US students rally nationwide against gun violence


Thousands of students across the U.S. broke from classes Wednesday to protest gun violence and push for stricter firearm laws.

Beginning at 10 a.m. [1400GMT], students left classrooms for 17 minutes -- one minute for each person killed in a mass shooting exactly one month to the day at a high school in the state of Florida.

The 17 victims were killed at Marjory Stoneman Douglas High School in Parkland when a gunman armed with an assault rifle carried out one of the worst mass shootings in modern U.S. history.

In nearly 3,000 reported protests nationwide, students from elementary schools, colleges and universities demonstrated in a number of ways.

Some held rallies, others staged die-ins on football fields and there were also marches.

In the nation's capital, thousands staged walkouts and headed for the U.S. Capitol where they demanded new gun control measures.

"I am here because I do not want students to have to be afraid when they are going to school anymore," Caroline Mounhaver, 15, from Albert Einstein High School in the neighboring state of Maryland told Anadolu Agency.

"I do not want little children to be afraid that if they go to school, they are going to get shot or hurt."

For Laura Campo, 14, from John F. Kennedy High School, also in Maryland, the rally was to help bring change because "leaders nowadays act like children and children act like leaders".

Aanon Chenez, 13, who attends Richard Montgomery High School, told Anadolu Agency she hopes politicians hear their voices.

"It has been a month and we have seen little to no change and it is ridiculous.
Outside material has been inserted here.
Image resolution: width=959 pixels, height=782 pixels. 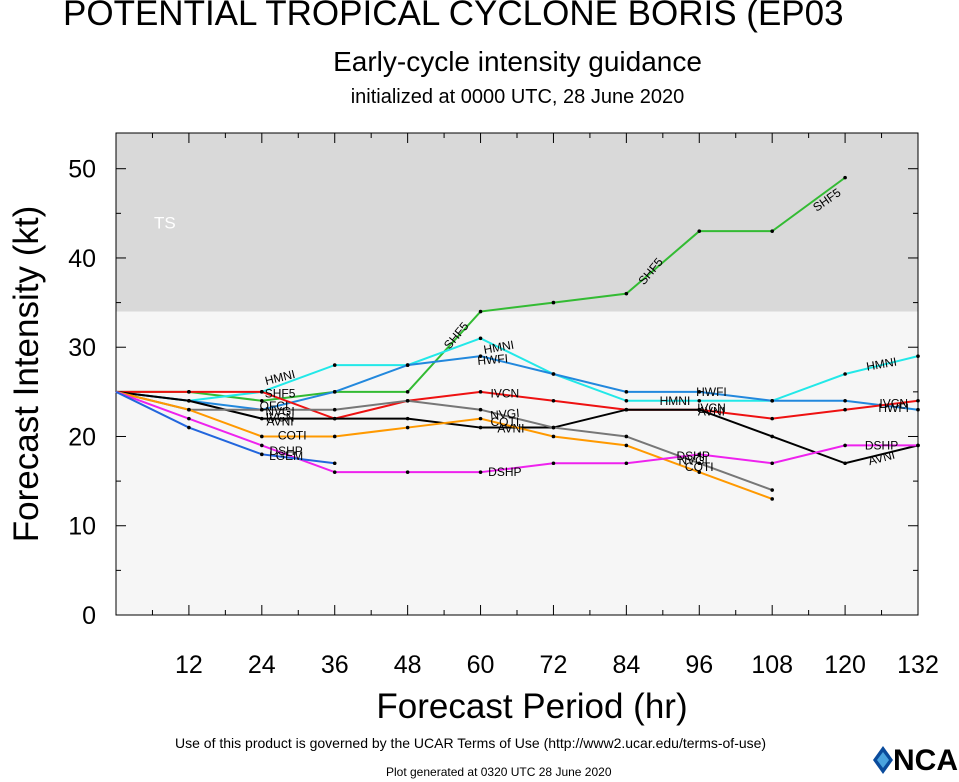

That is why we are here, lobbying for gun control. But nothing is happening."

High schooler Jackson Hawkings came not to advocate for taking guns away but to help protect lives.

"We should not have to wake up in fear every day, knowing that we can lose our lives in the schools," he said.
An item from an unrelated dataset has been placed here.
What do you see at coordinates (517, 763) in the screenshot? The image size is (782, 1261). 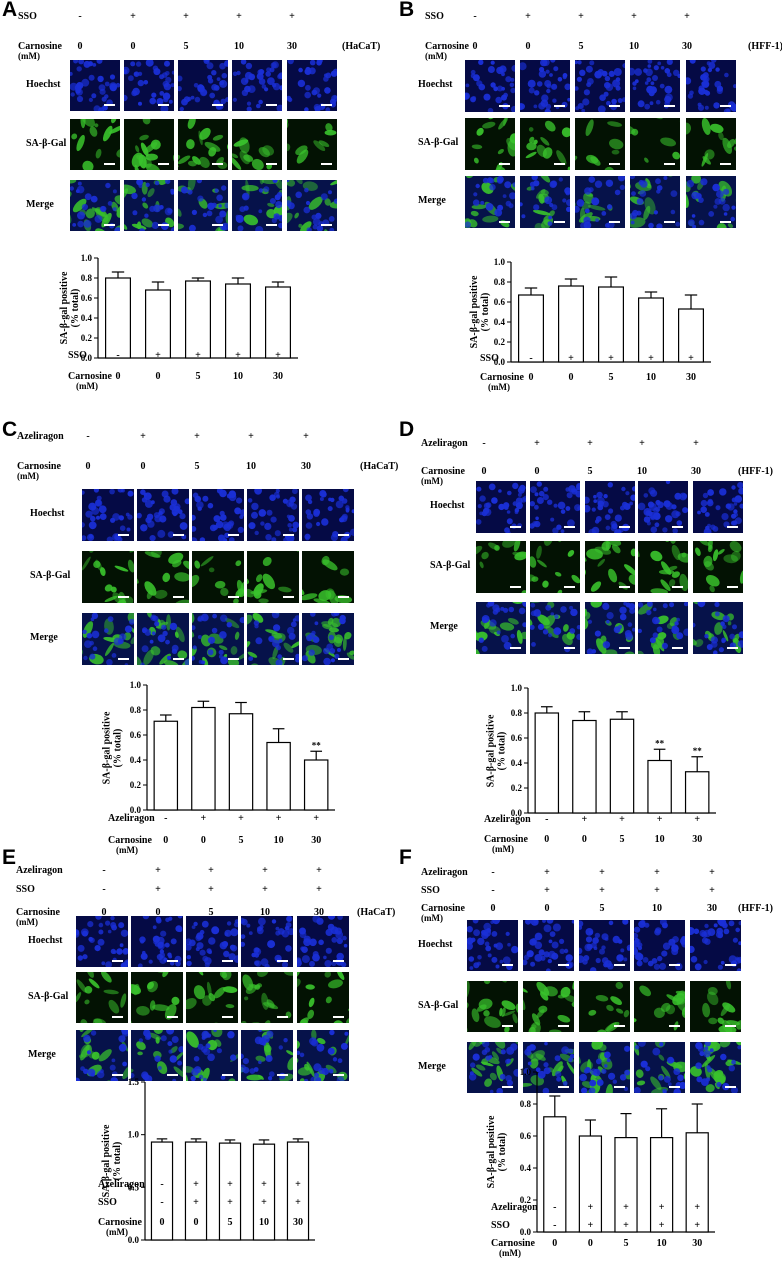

As the protest went on, some lawmakers, including former presidential candidate Bernie Sanders and Senate Minority Leader Chuck Schumer, came to the Capitol to shake hands with protesters.

"Proof of the matter is that when people come together, there is nothing that we cannot accomplish, and all over this country people are standing up and demanding that we do everything possible to end gun violence that is killing so many people," Sanders told a group in the crowd.

He emphasized that regulations and measures for gun sales need to be improved and expanded.

"We have got to end the so-called gun show loophole. That means that people should not be able to buy weapons without going through background checks," he said, adding that assault style weapons are designed to kill and the sale and distribution of those types of military weapons should be prohibited.

Nationwide outrage about gun violence in the wake of the shooting in Florida reportedly prompted President Donald Trump to indicate a willingness to sign a bill passed by the House of Representatives on Wednesday that is aimed at reducing school violence.

The White House said the bill would raise funding for coordination between schools and law enforcement.

Additionally, in a series of posts on Twitter, Trump suggested increasing the age to legally purchase a firearm to 21, comprehensive background checks including mental health checks, and ending the sale of a gun modification used to turn semi-automatic firearms into near-automatic guns.

Those proposals could face stiff opposition in Congress, however, where lawmakers backed by the highly influential National Rifle Association (NRA) are unlikely to lend full support.

The NRA has staunchly opposed raising the age for gun purchases and its president told a conservative gathering in Washington that gun control advocates are exploiting the "tragedy for political gain".